Do not set a system CLASSPATH variable. If you have already set this, then remove it entirely.
"We're kind of on the level of crossword puzzle writers... And no one ever goes to them and gives them an award." ~Joe Strummer sscce.org
Joined: Feb 13, 2006
Thank you Ranch Hand Keith and Bartender Marc. I have been able to get to and edit the environment varibles but have been apprehensive as to what to do from there. It makes me nervous everytime I make system changes under the hood, I don't yet have a back-up drive to use as a safety net.
Hopefully, the link Marc included helps. The Java site at Sun, while very thorough is a bear to navigate when you aren't sure what you are looking for. Who would have thunk that my issue was grouped into an installation notes page, I thought installtion was done when you downloaded and followed the prompts.

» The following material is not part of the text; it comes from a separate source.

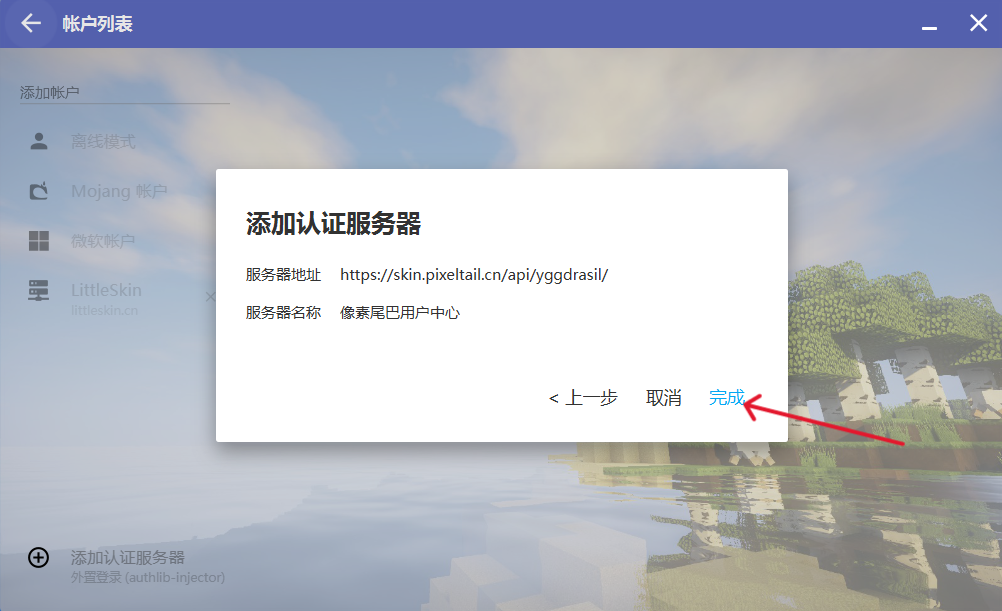
Task: Select the offline mode person icon
Action: pyautogui.click(x=39, y=141)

I have a batch file that sets the PATH when I want to play with Java in a command window. That way I don't have to mess with system variables at all. Here's what SETJAVA5PATH.BAT looks like this. Let me know if the syntax is unfamiliar and needs explanation ...
The "java -version" command on the end confirms that I got it right. Now I can run java and javac. Most of the time my command window experiments are very simple and don't need other jars. If you do need other jars or packages, you can set the classpath as an environment variable, or pass it to the java and javac commands as an argument.
Here's a short tutorial on some of the issues around classpath and packages. See if it helps or confuses.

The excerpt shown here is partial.